By election day, eight parties were on the ballot, five of which were pro-government. 60% of candidates in single-member constituencies had been removed from the ballot. Election monitors noted that there was ballot stuffing.

The final result was a victory for the New Azerbaijan Party, which won 53 of the 125 seats in the National Assembly. Voter turnout was 86%.

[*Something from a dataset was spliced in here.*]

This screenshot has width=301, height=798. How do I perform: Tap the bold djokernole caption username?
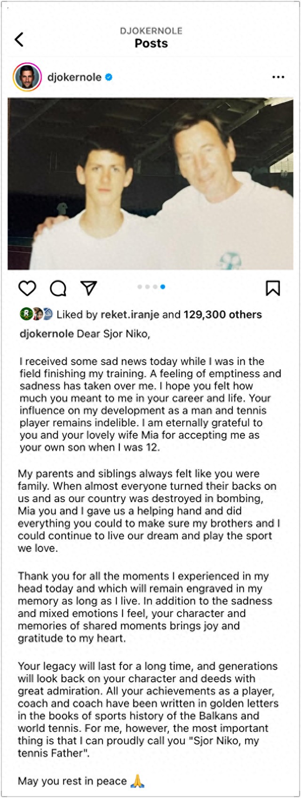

Under the electoral law introduced prior to the election, 100 of the seats in parliament were elected in single-member districts, while the remaining 25 were elected by party list proportional representation.

==Results==

| Party |  | Proportional |  |  | Constituency |  |  | Total seats |
| Votes | % | Seats | Votes | % | Seats |
|  | New Azerbaijan Party | 2,228,435 | 62.7 | 19 |  |  | 34 | 53 |
|  | Azerbaijani Popular Front Party | 346,092 | 9.7 | 3 |  |  | 1 | 4 |
|  | Azerbaijan National Independence Party | 331,865 | 9.3 | 3 |  |  | 1 | 4 |
|  | Azerbaijan Democratic Entrepreneurs Party | 142,343 | 4.0 | 0 |  |  | 2 | 2 |
|  | Motherland Party | 140,821 | 4.0 | 0 |  |  | 1 | 1 |
|  | Azerbaijan Democratic Independence Party | 106,782 | 3.0 | 0 |  |  | 2 | 2 |
|  | Azerbaijan Democratic Enlightenment Party | 43,259 | 1.2 | 0 |  |  | 1 | 1 |
|  | Alliance Party for the Sake of Azerbaijan | 30,811 | 0.9 | 0 |  |  | 0 | 0 |
|  | Musavat |  |  |  |  |  | 1 | 1 |
|  | Civic Solidarity Party |  |  |  |  |  | 1 | 1 |
|  | Azerbaijan Social Prosperity Party |  |  |  |  |  | 0 | 0 |
|  | Independents |  |  |  |  |  | 55 | 55 |
| Vacant |  |  |  |  |  |  | 1 | 1 |
| None of the above |  |  |  |  |  |  |  | – |
| Total |  |  |  | 25 |  |  | 100 | 125 |
| Valid votes |  | 3,415,635 | 96.05 |  |  |  |  |  |
| Invalid/blank votes |  | 140,642 | 3.95 |  |  |  |  |  |
| Total votes |  | 3,556,277 | 100.00 |  |  |  |  |  |
| Registered voters/turnout |  | 4,132,600 | 86.05 |  |  |  |  |  |
Source: Nohlen et al. (votes), National Assembly (seats)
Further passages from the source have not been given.